- Requirement: Return the lines of the records verbatim, from the line containing "Where should I click to: Click the browser" through the end of the records. Leave the pictures out of your answer.

+---+

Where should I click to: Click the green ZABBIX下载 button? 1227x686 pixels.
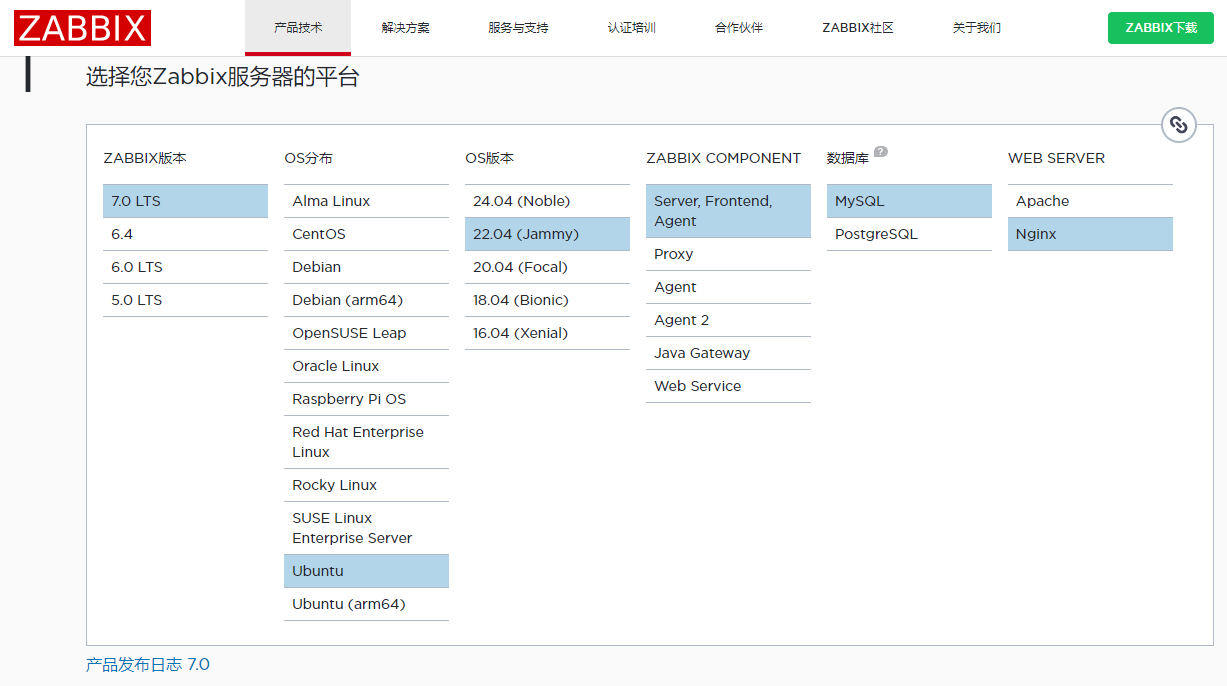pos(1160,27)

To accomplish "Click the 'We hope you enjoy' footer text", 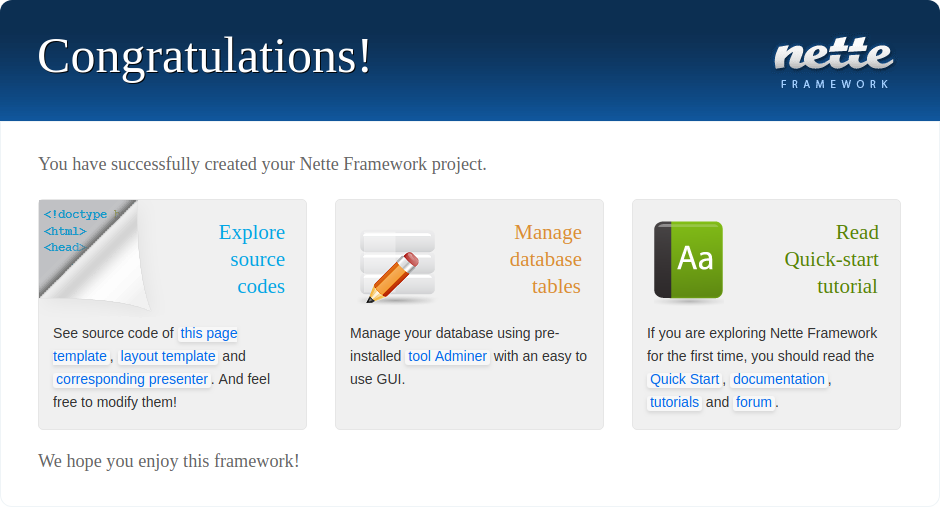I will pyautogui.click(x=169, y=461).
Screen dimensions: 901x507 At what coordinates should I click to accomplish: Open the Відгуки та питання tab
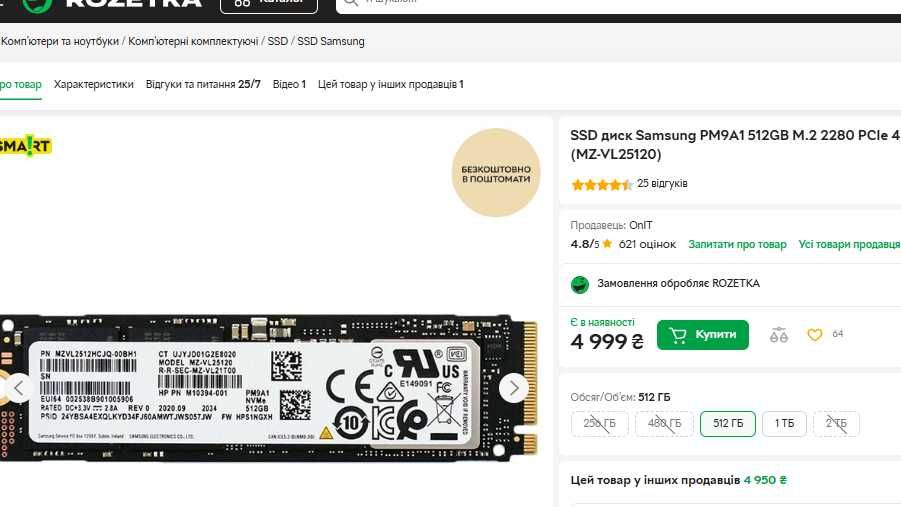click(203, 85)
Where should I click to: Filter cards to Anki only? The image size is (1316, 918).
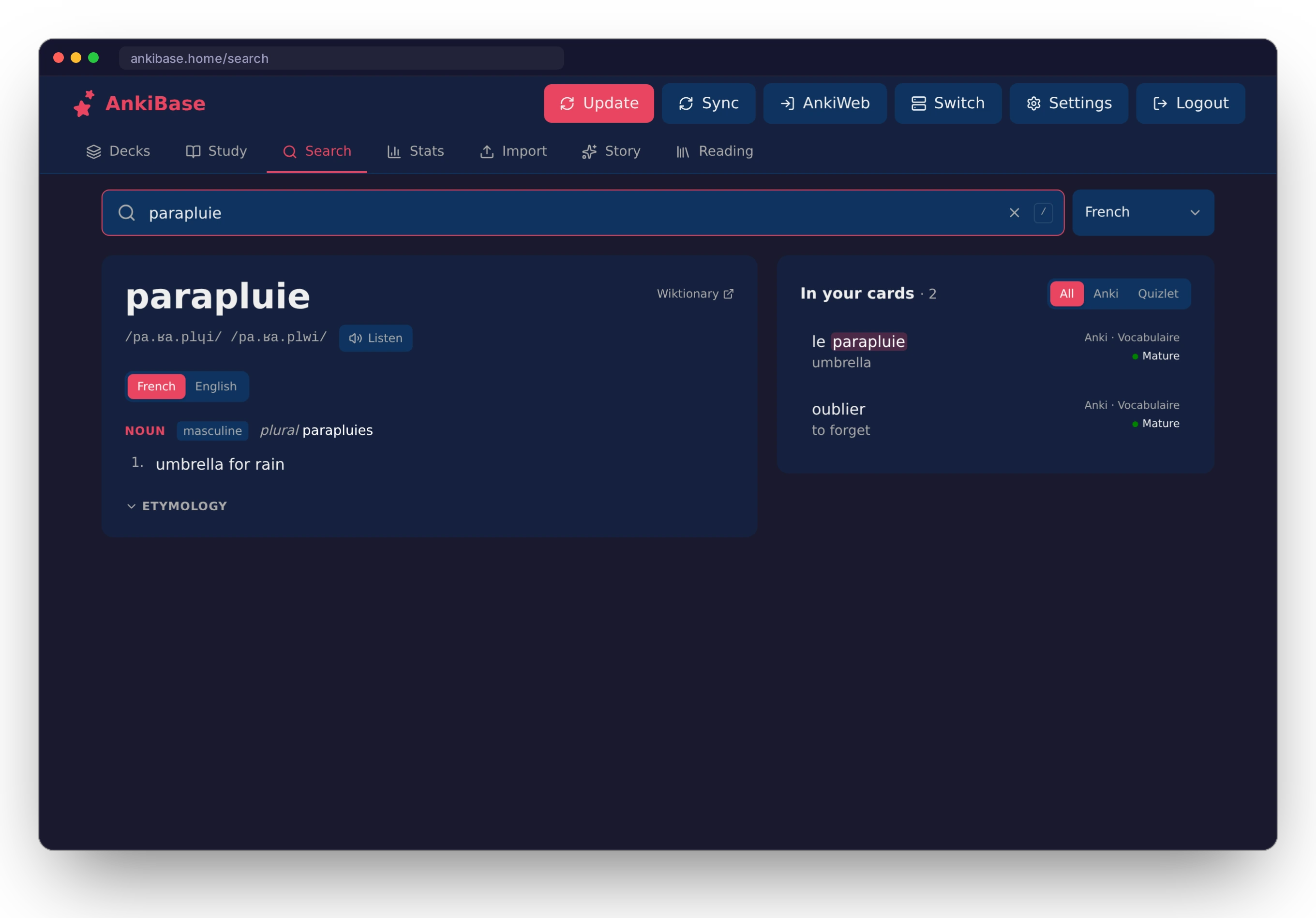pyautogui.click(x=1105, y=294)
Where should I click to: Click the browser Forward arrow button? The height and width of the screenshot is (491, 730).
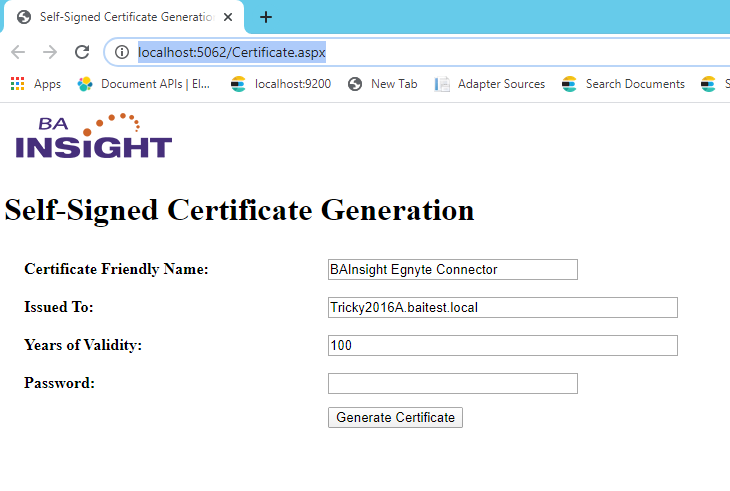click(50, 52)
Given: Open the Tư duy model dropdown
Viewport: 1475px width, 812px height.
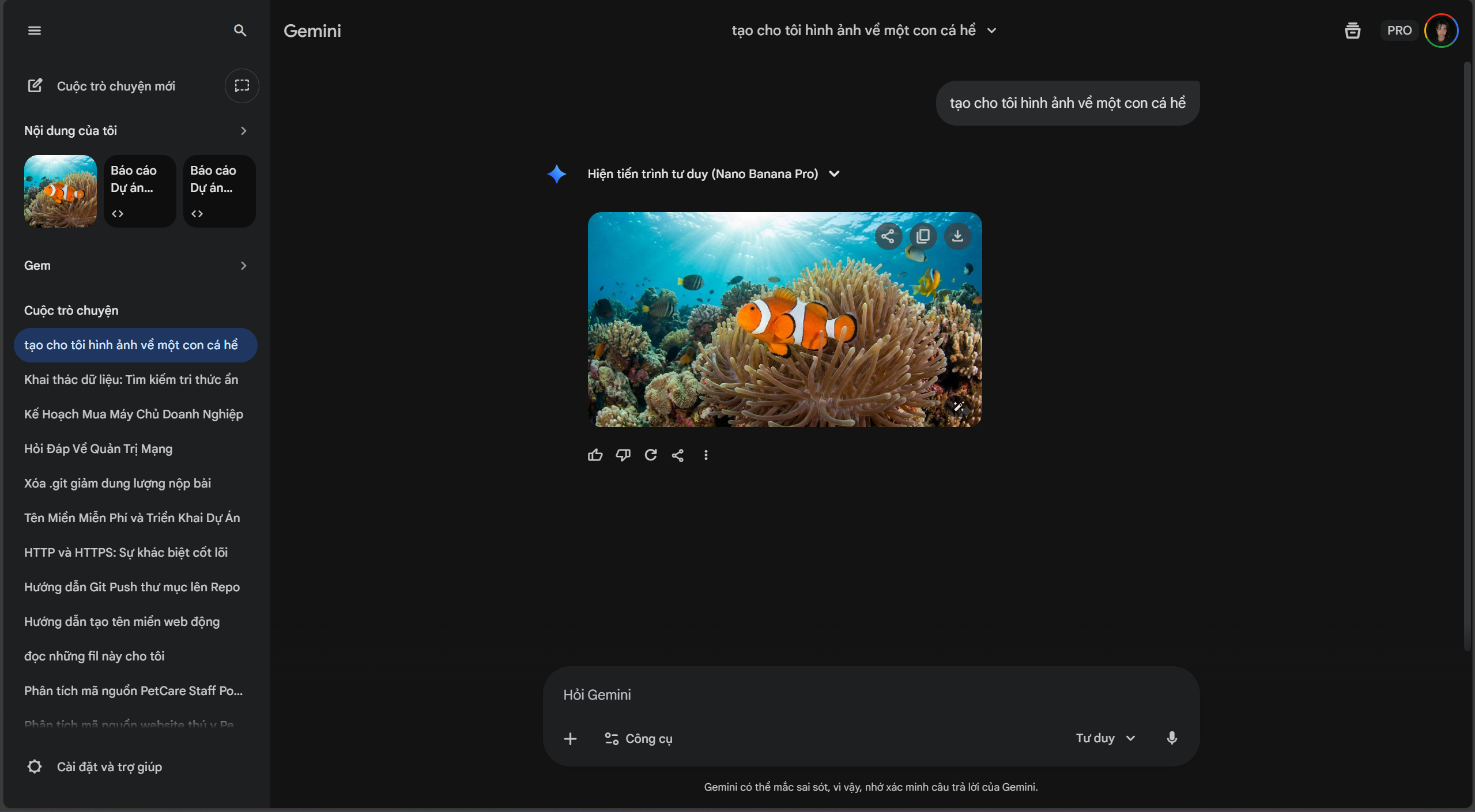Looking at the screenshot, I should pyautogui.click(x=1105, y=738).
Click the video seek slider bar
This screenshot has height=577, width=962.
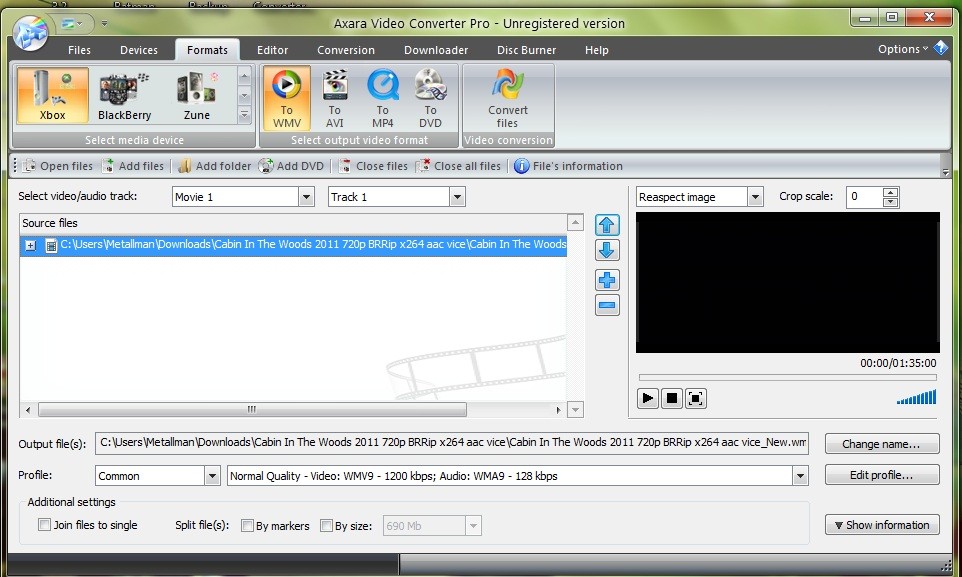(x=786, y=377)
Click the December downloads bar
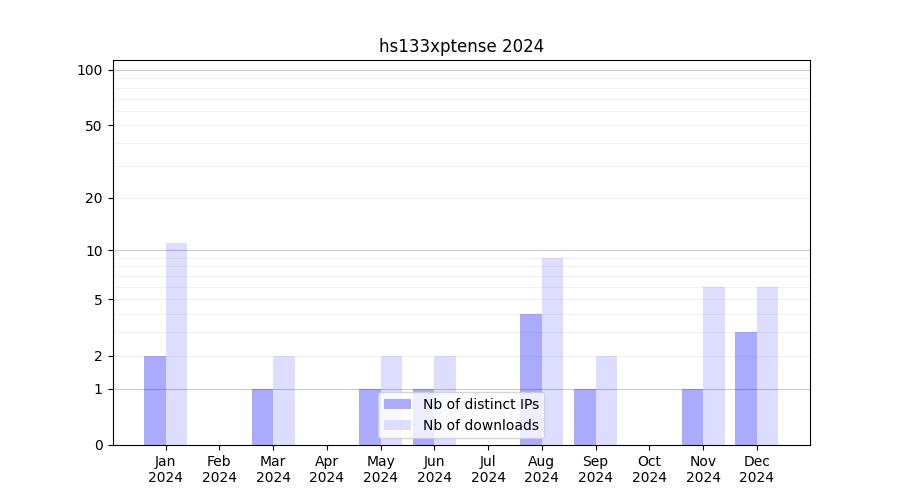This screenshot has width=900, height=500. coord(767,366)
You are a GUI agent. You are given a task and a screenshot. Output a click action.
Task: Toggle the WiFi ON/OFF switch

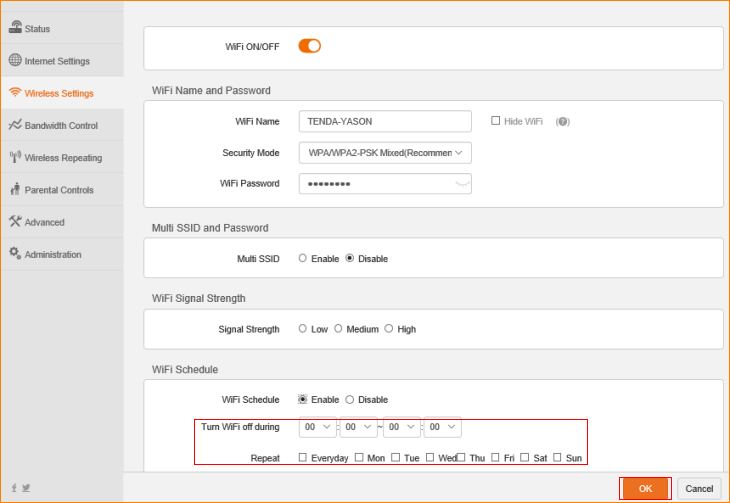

+---+

- Response below:
Where should I click to: Click the browser Forward arrow button? The height and width of the screenshot is (491, 730).
click(50, 52)
Given: Open the Tư duy model dropdown
Viewport: 1475px width, 812px height.
Looking at the screenshot, I should pyautogui.click(x=1105, y=738).
Click the video seek slider bar
This screenshot has height=577, width=962.
(x=786, y=377)
Click the December downloads bar
This screenshot has width=900, height=500. coord(767,366)
You are a GUI agent. You are given a task and a screenshot. Output a click action.
Task: Toggle the WiFi ON/OFF switch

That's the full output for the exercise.